*** Data for analysis Section Begins ***

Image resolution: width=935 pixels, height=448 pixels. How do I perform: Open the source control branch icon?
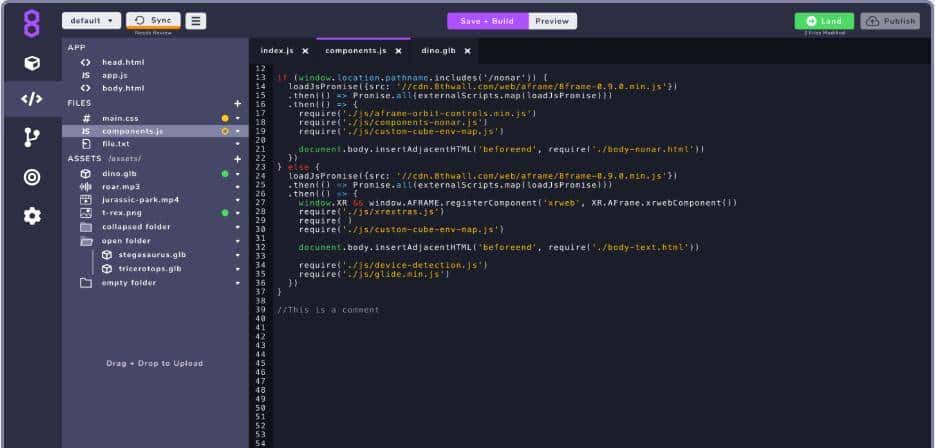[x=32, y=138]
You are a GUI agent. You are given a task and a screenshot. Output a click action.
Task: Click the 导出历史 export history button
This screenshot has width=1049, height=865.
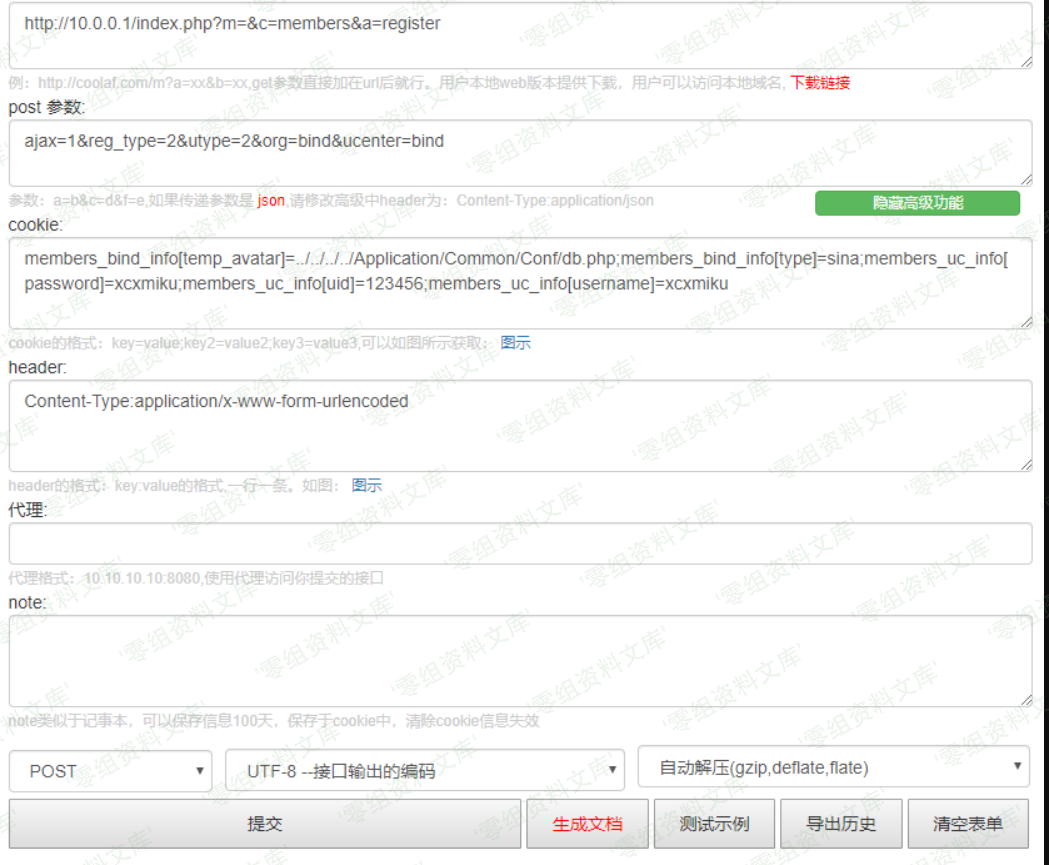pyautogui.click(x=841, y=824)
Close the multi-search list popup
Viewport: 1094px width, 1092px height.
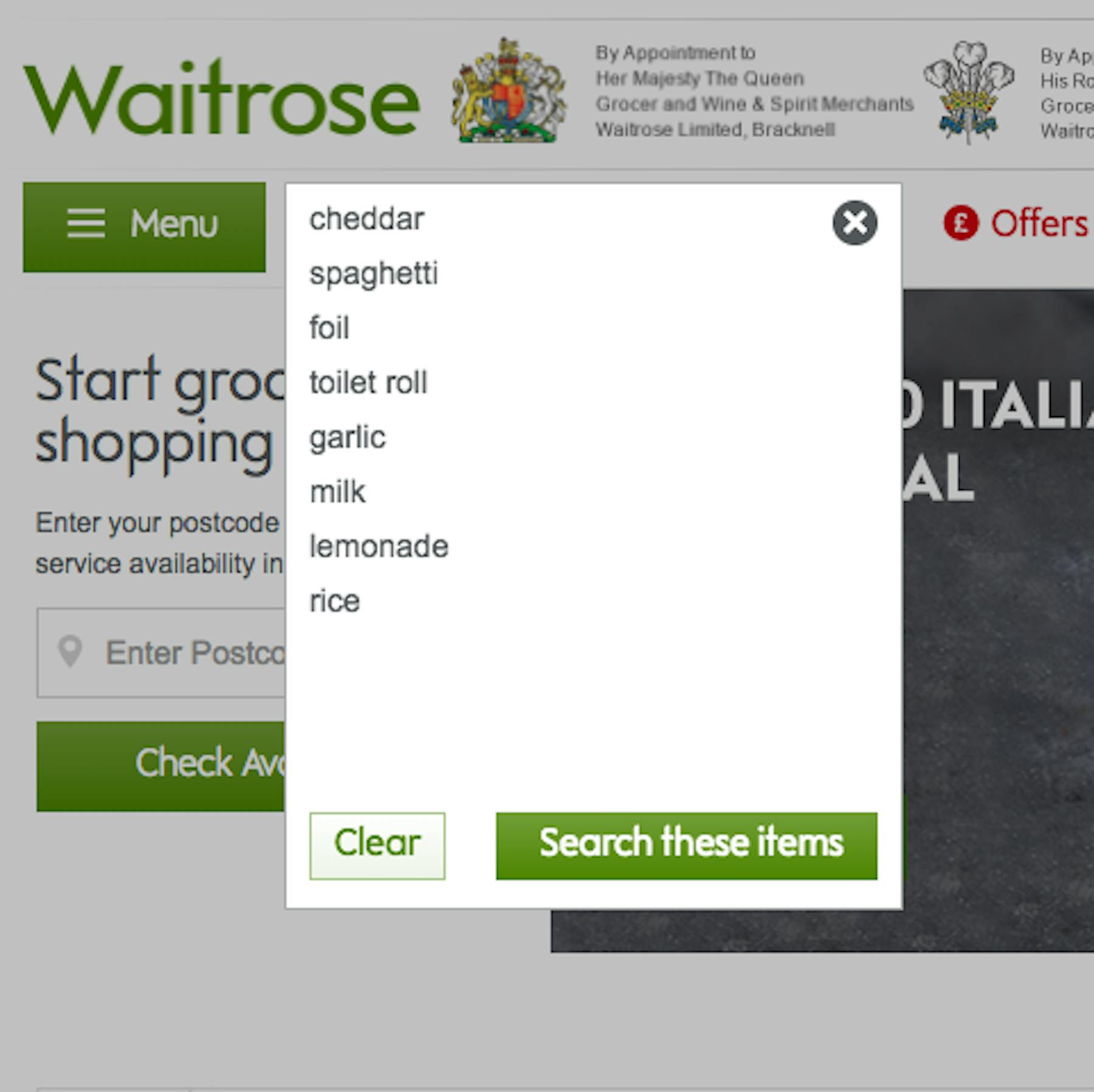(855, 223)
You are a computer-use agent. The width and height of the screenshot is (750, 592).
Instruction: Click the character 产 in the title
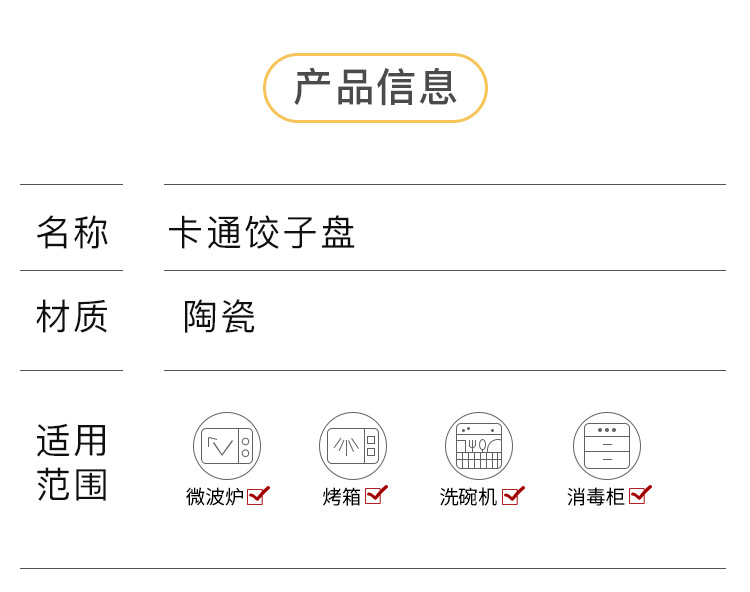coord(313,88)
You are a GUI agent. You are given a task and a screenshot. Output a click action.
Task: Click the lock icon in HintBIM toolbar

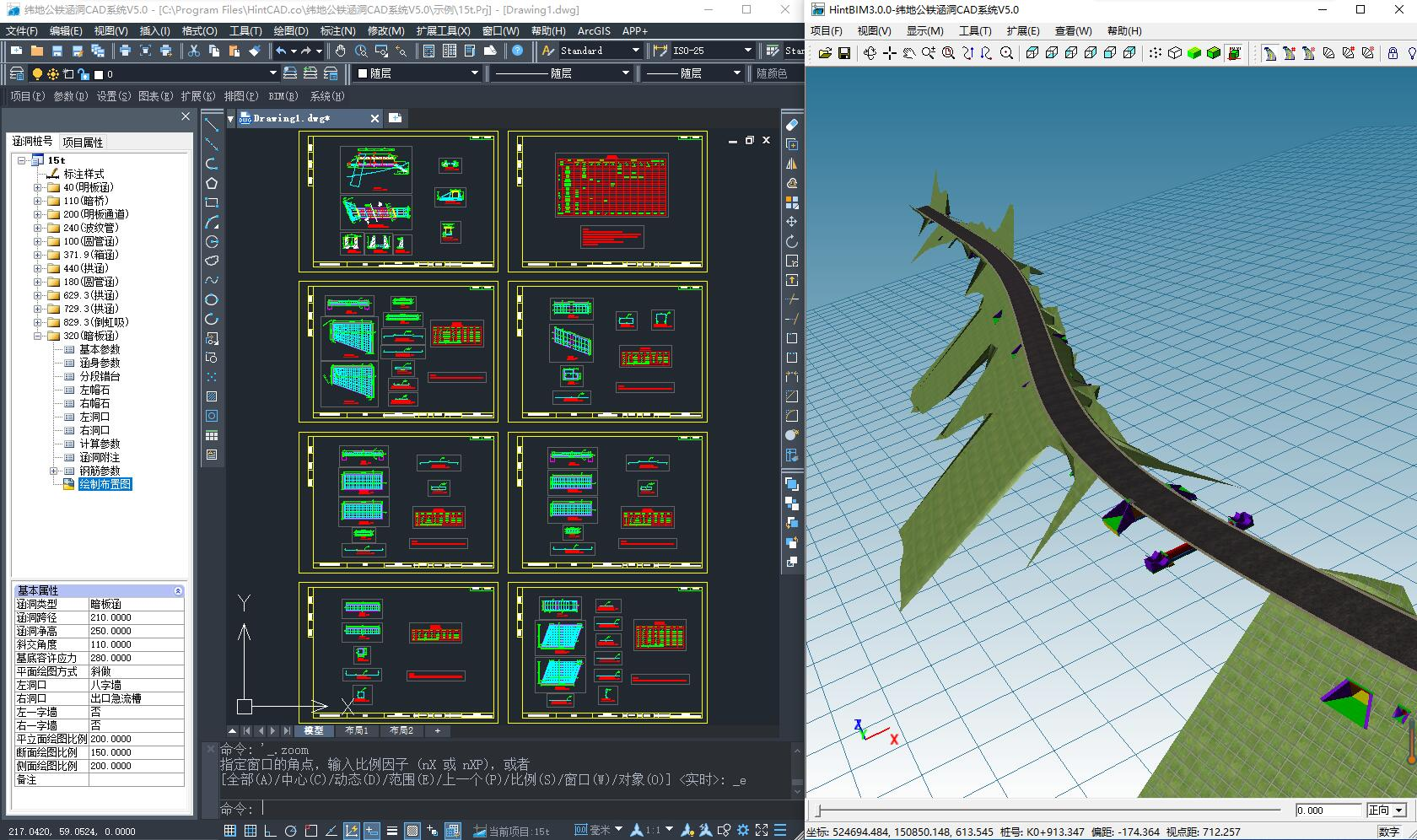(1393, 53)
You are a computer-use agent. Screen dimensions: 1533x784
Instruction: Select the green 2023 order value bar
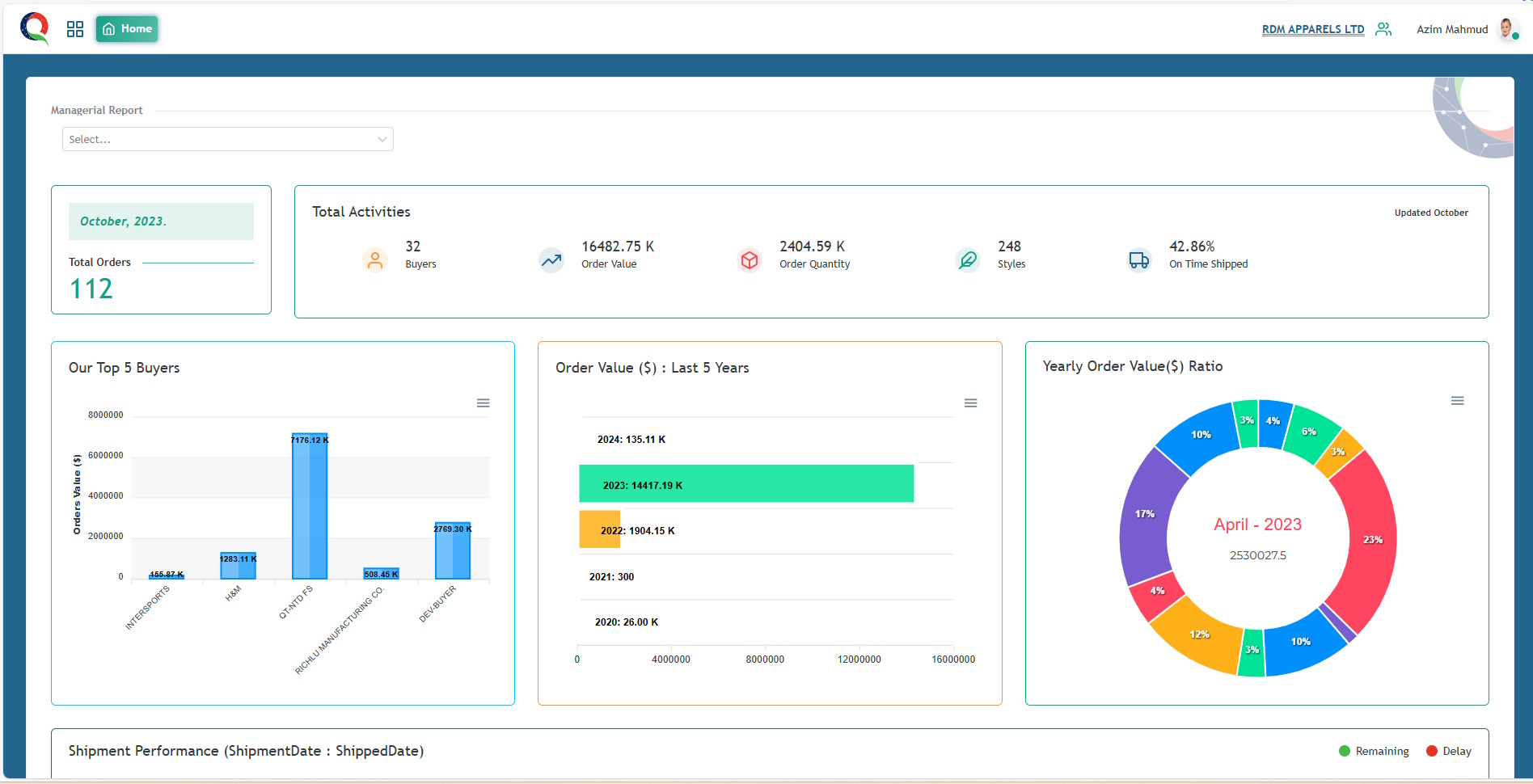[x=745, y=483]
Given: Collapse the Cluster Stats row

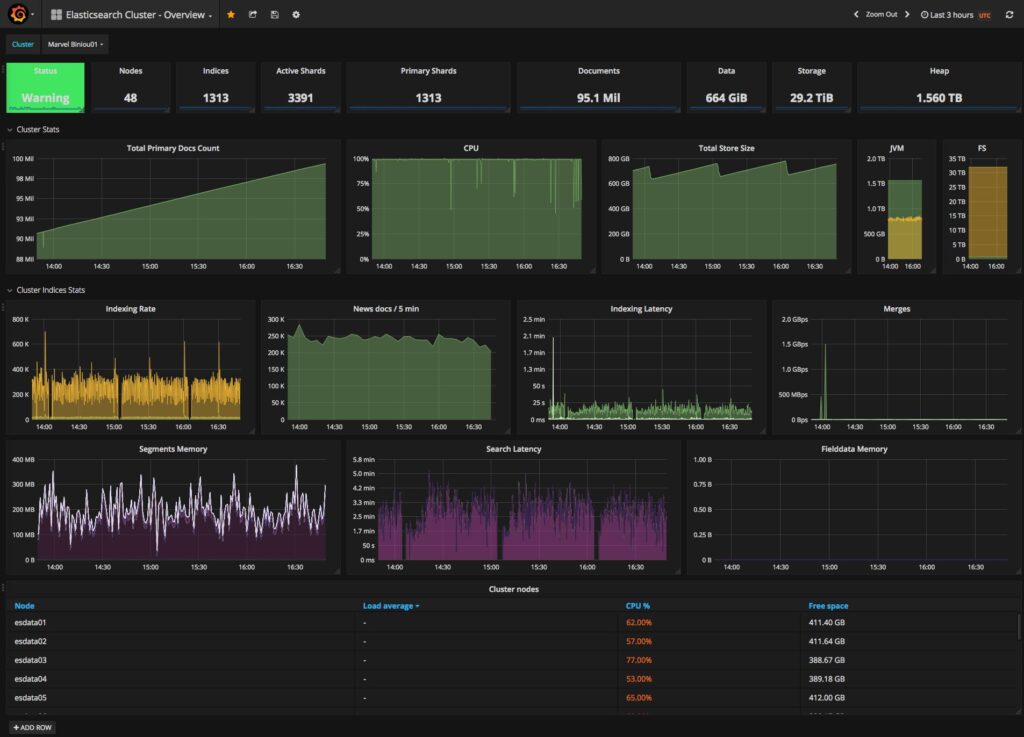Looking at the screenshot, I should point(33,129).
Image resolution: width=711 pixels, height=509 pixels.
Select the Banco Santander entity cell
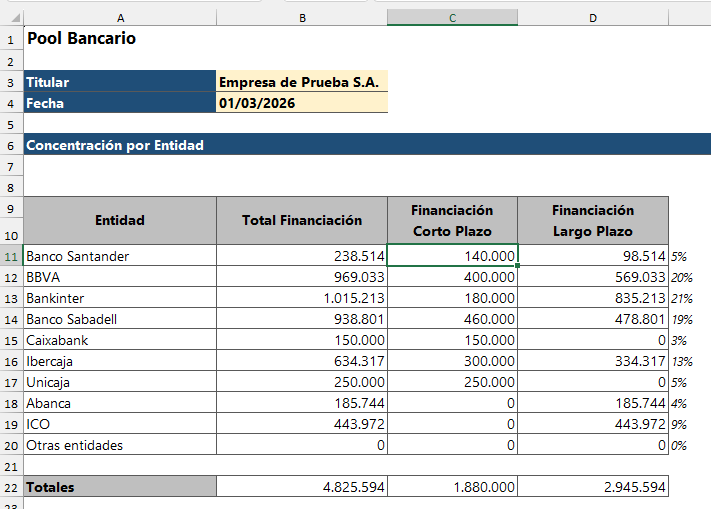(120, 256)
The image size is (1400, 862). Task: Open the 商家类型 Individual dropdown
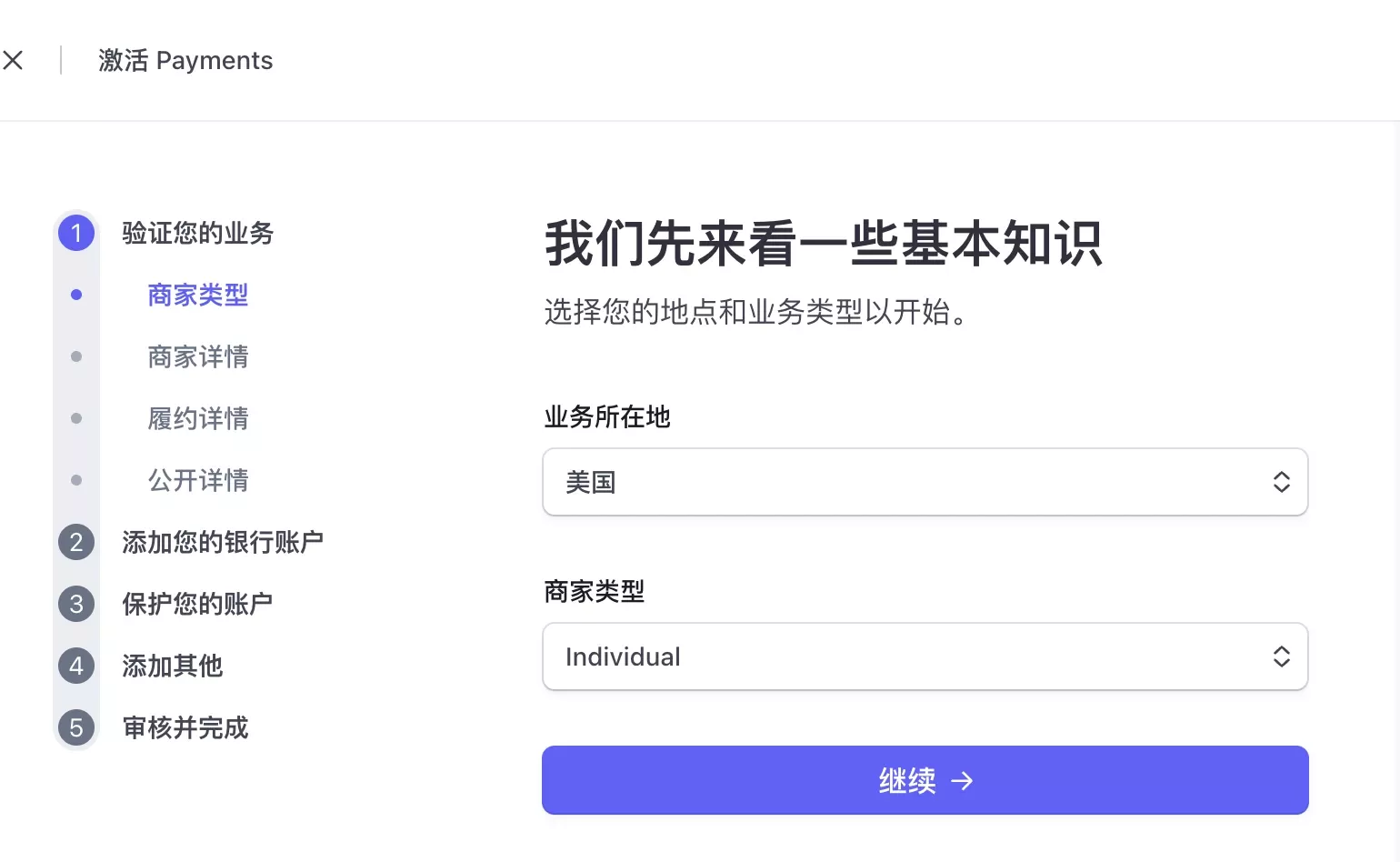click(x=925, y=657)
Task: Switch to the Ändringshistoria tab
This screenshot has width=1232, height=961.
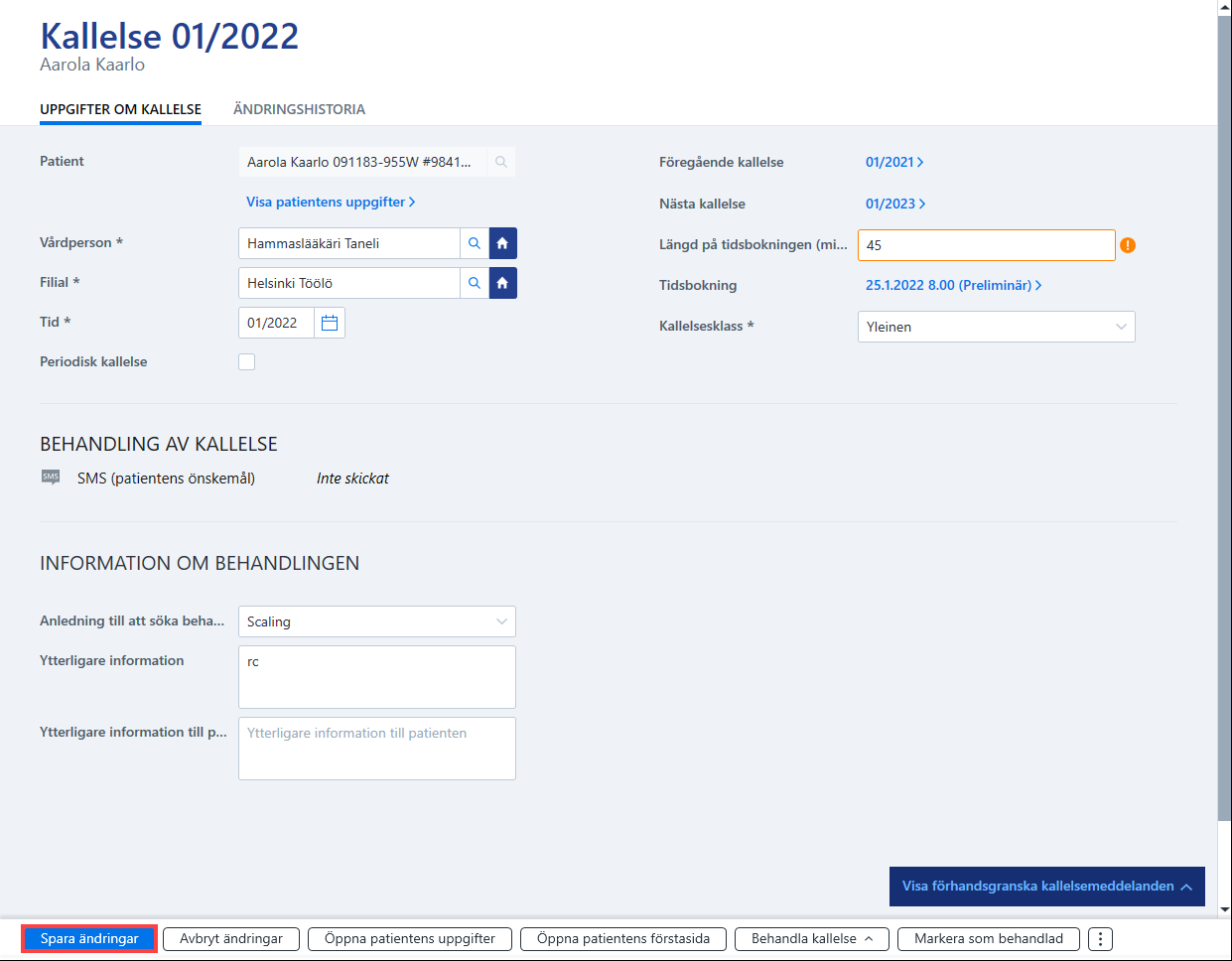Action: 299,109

*** Data for analysis Section Ends ***

Task details: Where a record above contains a picture, leave the picture out and transcribe everything else exactly.

Exercise output:
Image resolution: width=935 pixels, height=448 pixels. How do I perform: Open the source control branch icon?
[x=32, y=138]
You are a GUI agent. You are given a task and a screenshot. Output a click action.
Task: Click the 导出历史 export history button
This screenshot has width=1049, height=865.
pyautogui.click(x=841, y=824)
Close the multi-search list popup
Viewport: 1094px width, 1092px height.
(855, 223)
You are a computer-use agent. The width and height of the screenshot is (750, 592).
Instruction: Click the character 产 in the title
coord(313,88)
You are a GUI agent. You are given a task and a screenshot. Output a click action.
Task: Click the lock icon in HintBIM toolbar

(1393, 53)
You are a computer-use agent. Screen dimensions: 1533x784
Instruction: Select the green 2023 order value bar
[x=745, y=483]
Given: Collapse the Cluster Stats row

Looking at the screenshot, I should point(33,129).
Image resolution: width=711 pixels, height=509 pixels.
Select the Banco Santander entity cell
(120, 256)
The image size is (1400, 862). Task: Open the 商家类型 Individual dropdown
click(x=925, y=657)
Task: Switch to the Ändringshistoria tab
This screenshot has width=1232, height=961.
Action: 299,109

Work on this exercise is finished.